High Spirits

Alcohol abuse. It’s not just for “lads” you know. It’s also for would be tortured artist types who like to think there a sort of latter day Jack Kerouac. I put myself firmly in the latter category. Although, I’m also willing to entertain I may also be terminally self-involved or frankly just a bit of an obnoxious tosser with barely functioning social skills.

I have previously been of the view that alcohol was an enabler of sorts. I felt that it could make me cooler, braver, funnier, sexier, more interesting and hell, probably taller and better at football as well. Is any of this true? I don’t know, I can’t remember much these days to be honest with you.

When I first started going to music festivals I realized something rather strange happened. After a couple of days of near constant boozing a kind of mid-level drunkenness became an acclimatized new normal of sorts. Now, if any of you out there have, like me, noticed that University has caused a certain hardening of the system against the effects of alcohol, perhaps a similar thing is occurring? Maybe we are all drunk almost all of the time, and we just don’t notice, it would certainly explain a hell of a lot.

Of course, even if that were true, many of us would still find ourselves in the position of being fully drunk in a situation which does not require it. After all, any old schmuck can get splatto on a night out, but what of the final frontier, doing normal, fairly banal day to day activities with half a bottle of Captain Morgan’s happily coursing through your bloodstream, that’s a whole different box of porcupines isn’t it?

Now I’m a man who more or less exists on the boundaries of social convention as it is, spending far too many 6ams watching Netflix or periodically going for a smoke around Derwent College, so I have a few anecdotes in this regard, here are my findings… Being drunk at a societal by-election: excellent (landslide victory, thank you very much), being drunk and doing your ironing: utterly, utterly disastrous. As a general piece of advice, I would also suggest not getting your taxi driver to stop outside the library bridge at 2am, climb the embankment, shimmy up a drainpipe, go into the library, find some poor man in a corner of JB Morrell and ask him what he’s reading, whilst drunk either.

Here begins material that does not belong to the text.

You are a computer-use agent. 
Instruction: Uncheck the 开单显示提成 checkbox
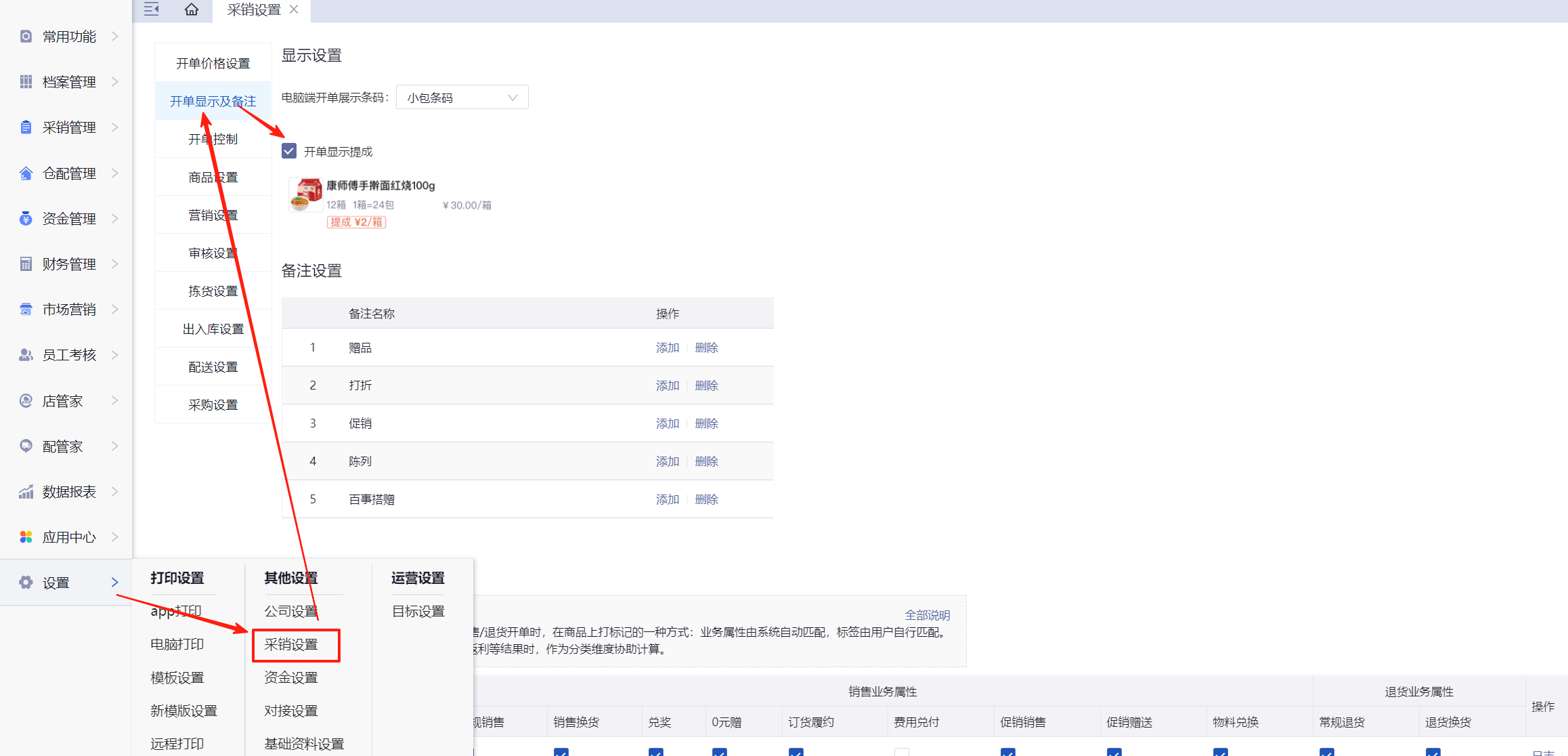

Ultimately I suppose what all this comes down to is that alcohol is the ultimate experimental variable. It’s an ever exciting punchline to the age old question of “what would happen if…” as in “what would happen if we went to a lecture, drunk?” or “What would happen if you throw a potato at me and I hit it with this frying pan, drunk?” It provides a certain sort of spice to life, and ultimately that’s partially what University is for, getting the chance to act out all those bizarre ideas you have. For many people, alcohol is a key player in this, and who am I to say otherwise. Just don’t try and do your ironing, I’m serious about that one.